提供文:
====

クマ行動記録から見えてきたこと “人とクマとの陣取り合戦”

クマ行動記録から見えてきたこと “人とクマとの陣取り合戦”
捕獲され、麻酔でぐっすり眠っている若い雌グマです。

人を怖がることも知らず、市街地近くに出てきていました。もし問題を起こしていたら駆除されていたかもしれません。

しかし3年後、その雌グマは市街地に出てくることはなくなりました。

「捕獲と駆除は必要。でもそれだけでは被害は繰り返される」

人とクマが適切な距離をとってすみ分けることはできるのか。長期的な対策で被害を防いできた町で現地調査に同行取材しました。

クマ調査に同行取材

その町とは、長野県軽井沢町です。

クマの生態に詳しい人材がいるNPO法人に委託し、20年以上前から対策を続けています。
NPOはまず、わなで捕獲したクマの首に発信器を取り付けて、行動を追っています。冒頭で紹介した2歳のクマも、その1頭です。
NPO法人ピッキオ 田中純平さん
現実にクマによる被害が起きている中で、“なぜ捕獲したクマをまた森に返すのか”という意見もあります。軽井沢でも以前はそうした声が聞かれました。ただ、行動を調べていくことで初めて見えてくるものもあります。
NPOではこの発信器から発せられる電波を手がかりに、クマの活動が盛んになる6月から10月にかけて、毎日欠かさず現地でクマの行動調査を続けています。

10月下旬、この調査に同行させてもらいました。

深夜から早朝にかけ、森の中で

深夜、スタッフたちは車で森の中へと入っていきます。

いま、発信器を取り付けているクマは38頭です。少しずつ移動しながら、アンテナを使って1頭1頭の電波を受信、位置を特定していきます。

====

課題一覧:
1. クマ行動記録の記事の本文で、算用数字のすぐあとに「年」または「歳」が付いている語句を、出てくる順にすべて挙げてください。
2. クマ行動記録の記事をもとに、次の問いに答えなさい。
(a) 長期的な対策で被害を防いできた町として取材された町はどこか。
(b) NPOが毎日現地でクマの行動調査を続けているのは何月から何月にかけてか。
(c) いま発信器を取り付けているクマは何頭か。
3. クマ行動記録の記事から、「人を怖がることも知らず、市街」を含む語句で始まり「現地調査に同行取材しました。」で終わる部分を、一字も変えずに書き出しなさい。

提供データ:
====

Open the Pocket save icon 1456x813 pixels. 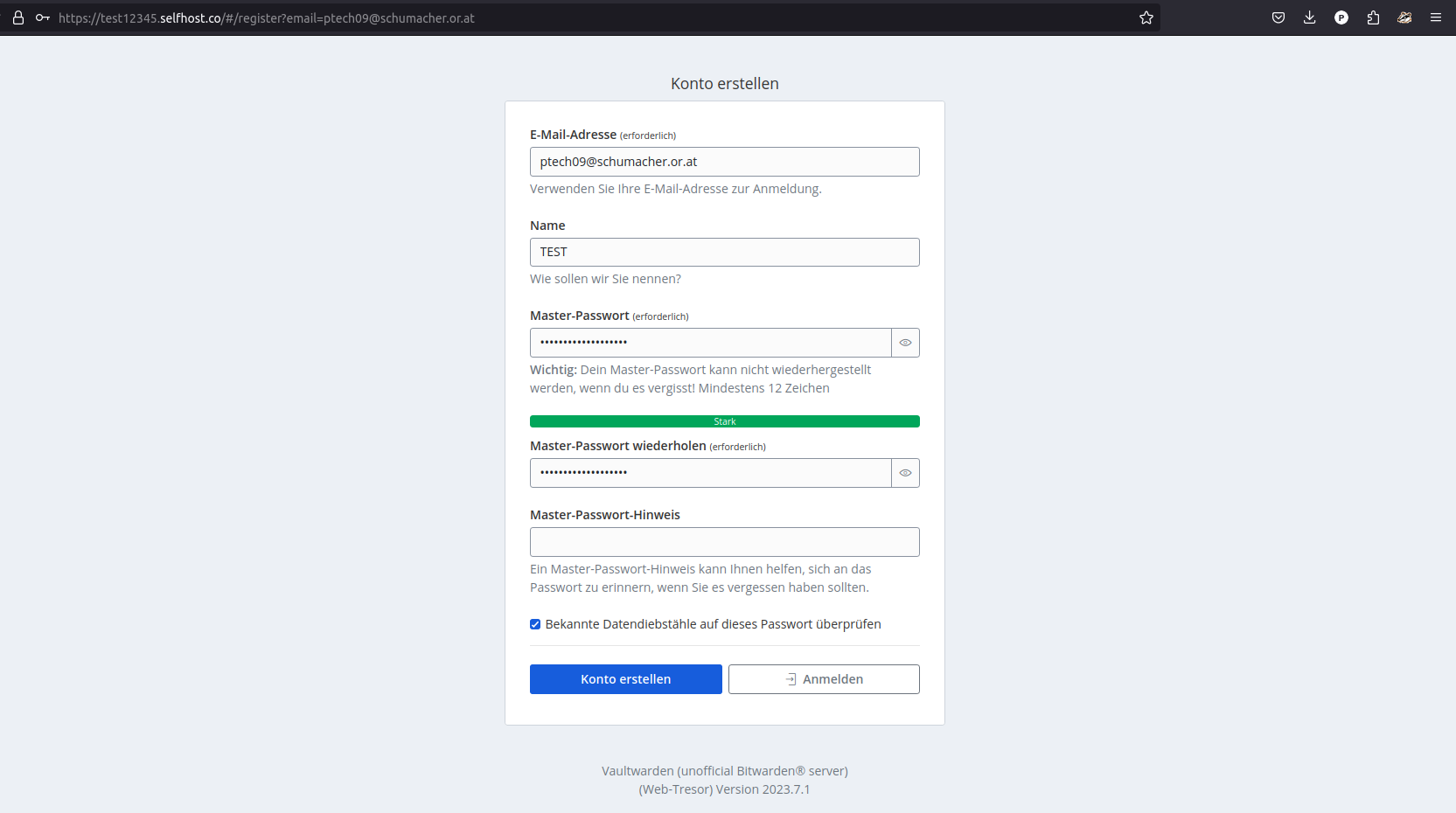[1278, 17]
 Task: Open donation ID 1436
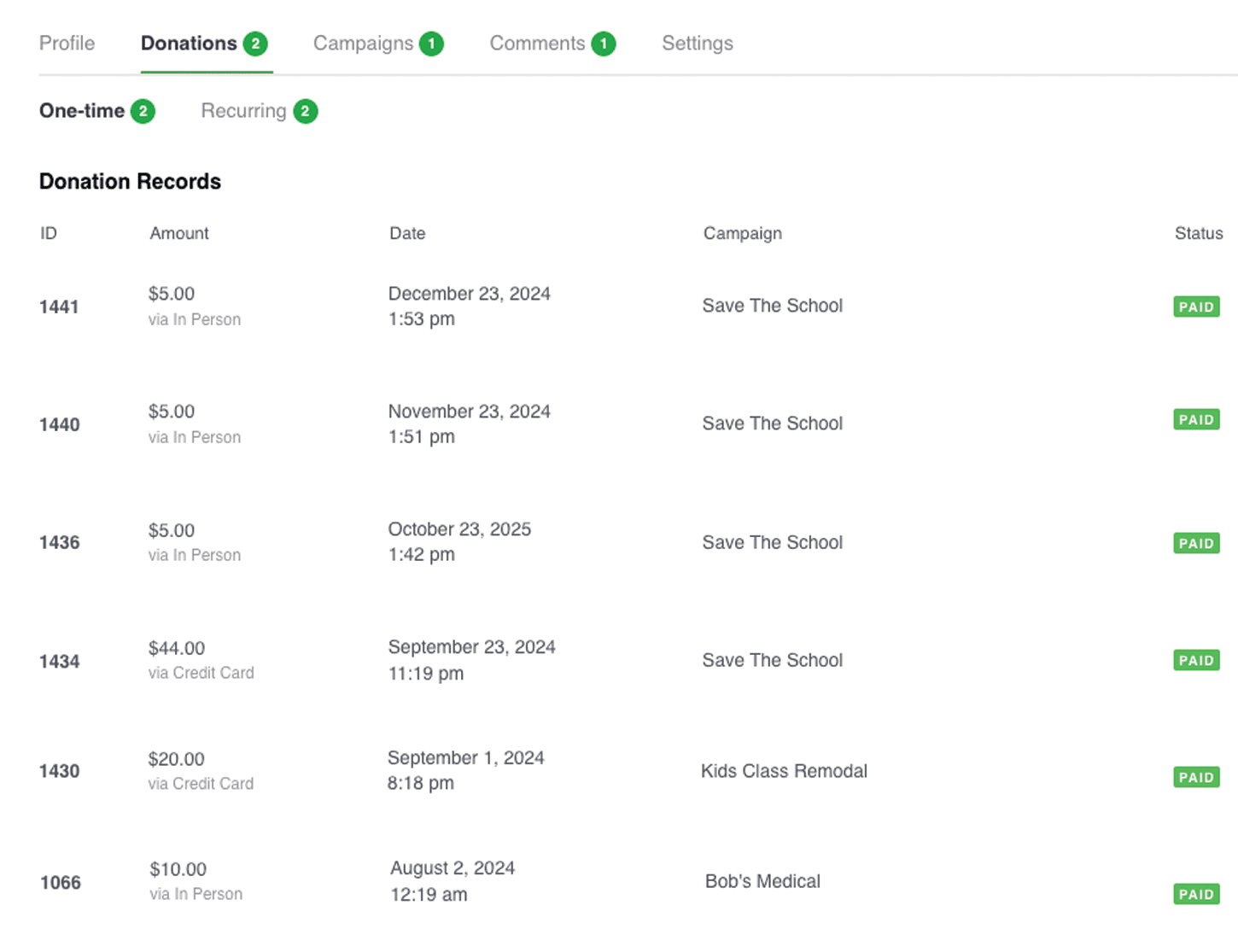click(59, 542)
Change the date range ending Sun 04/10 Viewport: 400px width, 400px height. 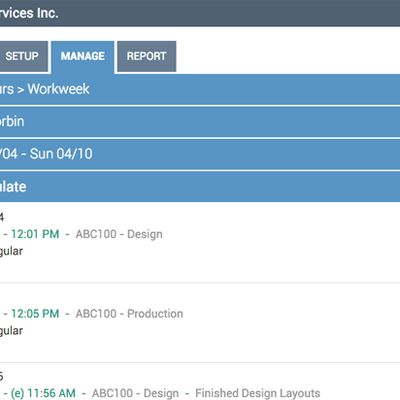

====

解答全文:
1.
3年後
20年以上前
2歳

2.
(a) 長野県軽井沢町
(b) 6月から10月にかけて
(c) 38頭

3.
人を怖がることも知らず、市街地近くに出てきていました。もし問題を起こしていたら駆除されていたかもしれません。

しかし3年後、その雌グマは市街地に出てくることはなくなりました。

「捕獲と駆除は必要。でもそれだけでは被害は繰り返される」

人とクマが適切な距離をとってすみ分けることはできるのか。長期的な対策で被害を防いできた町で現地調査に同行取材しました。